Institute for Complex Molecular Systems (ICMS), Department of Biomedical Engineering, Eindhoven University of Technology, Eindhoven, The Netherlands.
Centre for Living Technologies, Alliance TU/e, WUR, UU, UMC Utrecht, Utrecht, The Netherlands.

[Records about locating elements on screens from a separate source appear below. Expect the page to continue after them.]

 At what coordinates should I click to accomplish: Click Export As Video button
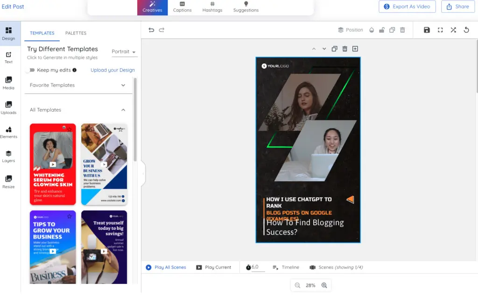tap(408, 7)
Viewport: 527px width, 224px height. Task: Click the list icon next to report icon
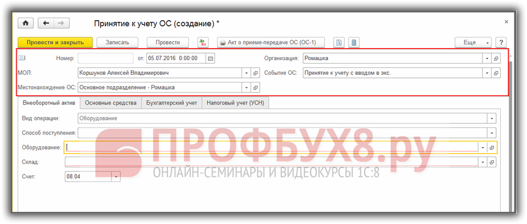tap(353, 42)
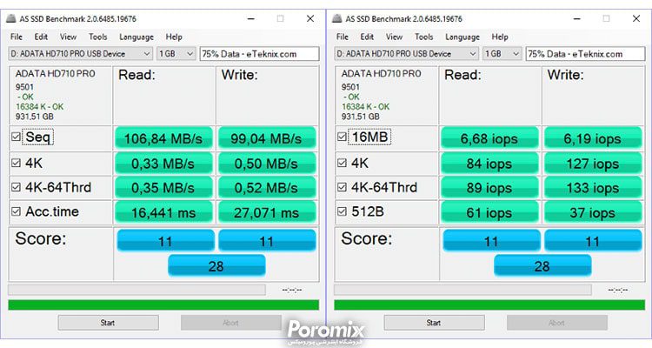Viewport: 652px width, 348px height.
Task: Maximize the right AS SSD Benchmark window
Action: click(x=606, y=19)
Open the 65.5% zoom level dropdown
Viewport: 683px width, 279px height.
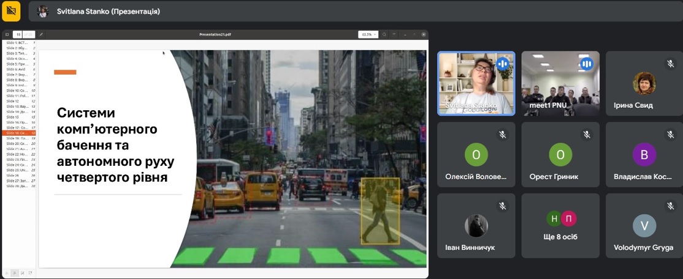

Nat Comput Sci. 2024 Oct;4(10):786-796. doi: 10.1038/s43588-024-00697-2. Epub 2024 Sep 27.
Deep learning is accelerating drug discovery. However, current approaches are often affected by limitations in the available data, in terms of either size or molecular diversity. Active deep learning has high potential for low-data drug discovery, as it allows iterative model improvement during the screening process. However, there are several 'known unknowns' that limit the wider adoption of active deep learning in drug discovery: (1) what the best computational strategies are for chemical space exploration, (2) how active learning holds up to traditional, non-iterative, approaches and (3) how it should be used in the low-data scenarios typical of drug discovery. To provide answers, this study simulates a low-data drug discovery scenario, and systematically analyzes six active learning strategies combined with two deep learning architectures, on three large-scale molecular libraries. We identify the most important determinants of success in low-data regimes and show that active learning can achieve up to a sixfold improvement in hit discovery when compared with traditional screening methods.
深度学习正在加速药物发现。然而,当前的方法通常受到可用数据在大小或分子多样性方面的限制。主动深度学习在低数据药物发现方面具有很高的潜力,因为它允许在筛选过程中迭代改进模型。然而,有几个“已知的未知”限制了主动深度学习在药物发现中的更广泛应用:(1)用于化学空间探索的最佳计算策略是什么,(2)主动学习如何与传统的非迭代方法保持一致,以及(3)如何在药物发现中典型的低数据场景中使用它。为了提供答案,本研究模拟了一个低数据药物发现场景,并系统地分析了六种主动学习策略与两种深度学习架构相结合,在三个大型分子库上的应用。我们确定了在低数据环境中取得成功的最重要决定因素,并表明与传统筛选方法相比,主动学习可以将命中发现提高多达六倍。